Хотя идти дальше в буквальном смысле было уже некуда.
За оживленной беседой на темы сугубо запрещенные Уложениями Свода, они дошли до самого края причала.
Шестивесельная лодка, обещанная Лагхой, уже качалась на волнах. А солдаты – кволые, сонные, но исключительно мордатые и плечистые – уже заняли свои места на веслах.
Знахарь рассматривал что-то в черной морской дали и молчал. Молчал и Эгин.
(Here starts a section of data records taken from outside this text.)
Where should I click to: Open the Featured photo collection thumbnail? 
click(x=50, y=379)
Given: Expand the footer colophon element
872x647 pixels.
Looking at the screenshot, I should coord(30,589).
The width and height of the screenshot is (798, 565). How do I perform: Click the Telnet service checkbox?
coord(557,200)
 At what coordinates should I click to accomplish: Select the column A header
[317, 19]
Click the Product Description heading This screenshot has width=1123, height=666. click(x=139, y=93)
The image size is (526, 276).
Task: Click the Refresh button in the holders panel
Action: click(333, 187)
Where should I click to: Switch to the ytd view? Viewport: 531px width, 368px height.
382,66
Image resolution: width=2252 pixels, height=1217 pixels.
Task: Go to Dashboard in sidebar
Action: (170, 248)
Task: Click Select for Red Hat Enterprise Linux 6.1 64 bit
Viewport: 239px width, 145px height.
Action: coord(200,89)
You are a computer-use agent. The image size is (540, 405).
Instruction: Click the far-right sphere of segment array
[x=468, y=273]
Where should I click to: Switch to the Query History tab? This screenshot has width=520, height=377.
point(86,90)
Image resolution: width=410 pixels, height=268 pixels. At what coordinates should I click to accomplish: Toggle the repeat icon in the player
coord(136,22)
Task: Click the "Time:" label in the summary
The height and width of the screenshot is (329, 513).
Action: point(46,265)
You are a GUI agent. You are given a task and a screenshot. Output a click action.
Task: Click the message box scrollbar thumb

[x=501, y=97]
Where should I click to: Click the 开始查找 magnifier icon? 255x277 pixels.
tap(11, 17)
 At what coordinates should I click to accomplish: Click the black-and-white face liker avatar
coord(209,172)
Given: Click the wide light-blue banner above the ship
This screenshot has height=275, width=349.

Кто-то должен первым сказать что-то вроде «Ну вот, пора!». К счастью, один из солдат, набравшись храбрости, крикнул им: «Мы готовы, милостивые гиазиры!» Как будто все дело было в них, и только в них.
– Ну ладно, вали.
«Люби и властвуй!» – добавил Знахарь с едва наметившейся улыбкой. В точности как в тот день, когда он лечил Эгина от буйства Внутренней Секиры.
Шотор фамильярно хлопнул Эгина по плечу, развернулся и пошел прочь. Потерянный и все еще пьяный (о Шилол!) рах-саванн, словно зачарованный, смотрел ему вслед. Хушаку нужно было что-то сказать. Но вдруг Знахарь резко остановился и пошел в обратном направлении, к Эгину.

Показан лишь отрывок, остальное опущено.